The Constitutional Theory of the Federation and the European Union

Synopsis

What type of political association is the European Union? From the start of the European integration process, this question has puzzled scholars. Many different answers have been offered, but in the absence of an agreed response, most scholars implicitly avoid the issue by suggesting that the European Union is sui generis. This book challenges the sui generis thesis by demonstrating that the European Union is not a unique form of association, but rather a federal union of states, or what this book calls a federation. 

This is a discrete form of political association on a par with, though differentiated from, the other two forms of political modernity, namely the state and the empire. Therefore, the federation cannot be understood on the basis of the theory of the state, hereunder the concept of sovereignty. The ‘statist’ worldview still dominates both the debates on federalism and the European Union, meaning that all federal polities are seen either as ‘confederal’ associations of sovereign states or as sovereign federal states. 

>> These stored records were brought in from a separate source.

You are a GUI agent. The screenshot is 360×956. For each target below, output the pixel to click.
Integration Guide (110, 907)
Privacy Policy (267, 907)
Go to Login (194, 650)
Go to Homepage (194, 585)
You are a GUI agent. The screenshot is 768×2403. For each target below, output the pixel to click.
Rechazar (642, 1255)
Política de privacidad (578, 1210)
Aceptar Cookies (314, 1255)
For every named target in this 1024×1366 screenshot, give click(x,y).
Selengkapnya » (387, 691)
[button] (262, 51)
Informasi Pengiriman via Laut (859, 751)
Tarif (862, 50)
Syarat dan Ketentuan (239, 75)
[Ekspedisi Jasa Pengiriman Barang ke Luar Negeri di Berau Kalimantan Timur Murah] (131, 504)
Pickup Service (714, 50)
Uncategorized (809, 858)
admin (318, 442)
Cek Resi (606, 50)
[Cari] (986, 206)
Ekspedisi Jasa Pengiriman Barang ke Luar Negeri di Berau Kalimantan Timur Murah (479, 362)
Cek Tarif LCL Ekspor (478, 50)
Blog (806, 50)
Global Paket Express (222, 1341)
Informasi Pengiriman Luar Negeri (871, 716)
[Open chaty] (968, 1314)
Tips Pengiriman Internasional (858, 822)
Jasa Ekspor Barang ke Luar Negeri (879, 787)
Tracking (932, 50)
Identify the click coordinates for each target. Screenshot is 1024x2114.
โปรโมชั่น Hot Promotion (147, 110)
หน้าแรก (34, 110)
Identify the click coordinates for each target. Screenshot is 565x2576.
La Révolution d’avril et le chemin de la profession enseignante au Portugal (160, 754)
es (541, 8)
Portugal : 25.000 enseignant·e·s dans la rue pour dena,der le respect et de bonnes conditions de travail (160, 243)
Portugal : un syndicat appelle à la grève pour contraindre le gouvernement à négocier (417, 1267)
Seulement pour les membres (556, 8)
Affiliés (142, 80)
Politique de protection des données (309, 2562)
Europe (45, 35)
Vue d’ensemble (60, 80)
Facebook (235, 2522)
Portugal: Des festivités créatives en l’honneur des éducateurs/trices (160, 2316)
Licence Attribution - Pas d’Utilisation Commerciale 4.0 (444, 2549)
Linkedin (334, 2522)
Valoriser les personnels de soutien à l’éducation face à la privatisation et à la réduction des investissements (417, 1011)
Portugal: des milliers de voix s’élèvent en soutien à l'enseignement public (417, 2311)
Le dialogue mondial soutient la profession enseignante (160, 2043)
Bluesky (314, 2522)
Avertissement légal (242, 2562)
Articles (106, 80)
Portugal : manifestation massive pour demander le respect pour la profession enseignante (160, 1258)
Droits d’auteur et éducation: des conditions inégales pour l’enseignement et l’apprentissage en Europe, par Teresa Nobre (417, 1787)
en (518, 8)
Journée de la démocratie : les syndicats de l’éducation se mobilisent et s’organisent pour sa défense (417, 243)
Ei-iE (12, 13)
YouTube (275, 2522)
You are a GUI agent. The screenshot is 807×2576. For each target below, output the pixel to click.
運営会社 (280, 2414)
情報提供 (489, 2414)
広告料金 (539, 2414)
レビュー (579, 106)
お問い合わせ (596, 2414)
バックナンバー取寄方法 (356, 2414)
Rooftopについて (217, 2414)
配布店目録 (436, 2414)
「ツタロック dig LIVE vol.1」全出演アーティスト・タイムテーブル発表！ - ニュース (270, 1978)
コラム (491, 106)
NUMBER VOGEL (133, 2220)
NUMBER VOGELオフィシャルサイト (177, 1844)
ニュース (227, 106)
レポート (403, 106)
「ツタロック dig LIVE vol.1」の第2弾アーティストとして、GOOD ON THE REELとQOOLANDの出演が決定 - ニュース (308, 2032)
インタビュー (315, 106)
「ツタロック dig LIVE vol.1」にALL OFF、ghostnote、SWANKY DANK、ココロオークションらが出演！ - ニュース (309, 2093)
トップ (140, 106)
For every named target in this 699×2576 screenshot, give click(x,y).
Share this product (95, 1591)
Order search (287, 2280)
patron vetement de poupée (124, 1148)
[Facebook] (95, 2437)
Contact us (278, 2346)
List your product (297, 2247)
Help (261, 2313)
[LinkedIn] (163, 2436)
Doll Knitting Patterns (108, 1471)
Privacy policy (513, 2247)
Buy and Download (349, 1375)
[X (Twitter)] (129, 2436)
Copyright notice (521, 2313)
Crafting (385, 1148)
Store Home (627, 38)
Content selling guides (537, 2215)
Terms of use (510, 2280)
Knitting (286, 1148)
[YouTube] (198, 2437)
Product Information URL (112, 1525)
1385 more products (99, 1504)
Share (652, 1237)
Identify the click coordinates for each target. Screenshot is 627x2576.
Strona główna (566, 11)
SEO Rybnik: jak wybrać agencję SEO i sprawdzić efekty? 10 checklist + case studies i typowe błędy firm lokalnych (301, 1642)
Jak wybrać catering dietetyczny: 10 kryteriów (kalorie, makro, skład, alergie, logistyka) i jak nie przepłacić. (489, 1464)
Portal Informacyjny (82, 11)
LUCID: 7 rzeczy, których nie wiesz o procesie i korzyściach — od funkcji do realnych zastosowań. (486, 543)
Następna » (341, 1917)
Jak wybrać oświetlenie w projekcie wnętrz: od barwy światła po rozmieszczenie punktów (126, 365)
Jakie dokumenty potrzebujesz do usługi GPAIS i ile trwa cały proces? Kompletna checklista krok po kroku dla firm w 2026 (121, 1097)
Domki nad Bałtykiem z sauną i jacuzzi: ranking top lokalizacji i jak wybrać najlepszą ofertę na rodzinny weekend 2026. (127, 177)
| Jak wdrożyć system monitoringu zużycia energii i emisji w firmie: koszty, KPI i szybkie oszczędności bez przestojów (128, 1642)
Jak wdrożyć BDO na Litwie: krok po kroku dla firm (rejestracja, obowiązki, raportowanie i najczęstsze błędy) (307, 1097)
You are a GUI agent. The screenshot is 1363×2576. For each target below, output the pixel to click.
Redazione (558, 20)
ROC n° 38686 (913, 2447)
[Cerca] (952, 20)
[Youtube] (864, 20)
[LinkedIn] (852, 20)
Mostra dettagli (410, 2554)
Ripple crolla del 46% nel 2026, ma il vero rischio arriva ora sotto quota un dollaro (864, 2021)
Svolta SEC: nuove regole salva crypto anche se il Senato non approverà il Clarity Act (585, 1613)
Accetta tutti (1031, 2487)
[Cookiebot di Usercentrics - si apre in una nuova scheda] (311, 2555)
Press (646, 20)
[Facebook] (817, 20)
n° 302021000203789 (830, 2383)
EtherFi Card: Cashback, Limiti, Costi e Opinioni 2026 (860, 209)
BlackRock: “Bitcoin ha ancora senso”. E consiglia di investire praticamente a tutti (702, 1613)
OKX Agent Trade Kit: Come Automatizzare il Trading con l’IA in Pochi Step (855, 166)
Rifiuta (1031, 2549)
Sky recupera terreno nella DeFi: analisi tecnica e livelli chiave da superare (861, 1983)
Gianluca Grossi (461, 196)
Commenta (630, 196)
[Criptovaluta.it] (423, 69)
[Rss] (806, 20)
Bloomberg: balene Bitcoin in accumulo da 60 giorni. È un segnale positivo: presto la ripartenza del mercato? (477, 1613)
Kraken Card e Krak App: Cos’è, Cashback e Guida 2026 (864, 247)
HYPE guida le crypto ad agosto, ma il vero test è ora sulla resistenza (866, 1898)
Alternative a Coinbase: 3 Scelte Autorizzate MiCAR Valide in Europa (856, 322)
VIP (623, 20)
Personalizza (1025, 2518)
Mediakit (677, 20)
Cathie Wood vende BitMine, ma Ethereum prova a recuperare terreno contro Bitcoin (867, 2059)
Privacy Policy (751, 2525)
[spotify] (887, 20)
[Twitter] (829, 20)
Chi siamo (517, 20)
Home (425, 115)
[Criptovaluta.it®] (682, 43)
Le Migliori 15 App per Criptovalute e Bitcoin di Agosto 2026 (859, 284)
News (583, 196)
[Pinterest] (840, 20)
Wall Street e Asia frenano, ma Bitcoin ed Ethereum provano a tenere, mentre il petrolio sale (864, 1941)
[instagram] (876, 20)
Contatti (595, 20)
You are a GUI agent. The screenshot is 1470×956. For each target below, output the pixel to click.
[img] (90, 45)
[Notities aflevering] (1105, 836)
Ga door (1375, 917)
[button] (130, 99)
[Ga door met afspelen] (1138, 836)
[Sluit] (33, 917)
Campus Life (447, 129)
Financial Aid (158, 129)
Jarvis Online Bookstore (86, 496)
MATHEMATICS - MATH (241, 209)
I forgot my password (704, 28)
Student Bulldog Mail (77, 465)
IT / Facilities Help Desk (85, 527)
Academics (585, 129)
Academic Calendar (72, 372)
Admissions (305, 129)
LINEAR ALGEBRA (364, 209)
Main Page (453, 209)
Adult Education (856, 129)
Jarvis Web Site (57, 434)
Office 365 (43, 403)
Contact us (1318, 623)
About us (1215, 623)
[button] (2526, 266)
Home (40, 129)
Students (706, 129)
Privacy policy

The book challenges the statist schism of ‘federal’ versus ‘confederal’ by demonstrating that the federation is a discrete political form with a discrete constitutional theory, characterized by its own strengths and weaknesses. The federation is a political union of states founded on an interstate agreement of a constitutional nature, a federal compact, that does not absorb the Member States into a new state. It is characterized by a double political existence and the internal absence, contestation, or repression of sovereignty.

Description
Signe REHLING LARSEN. The constitutional theory of the federation and the European Union. Oxford : Oxford University Press, 2021, 212 p.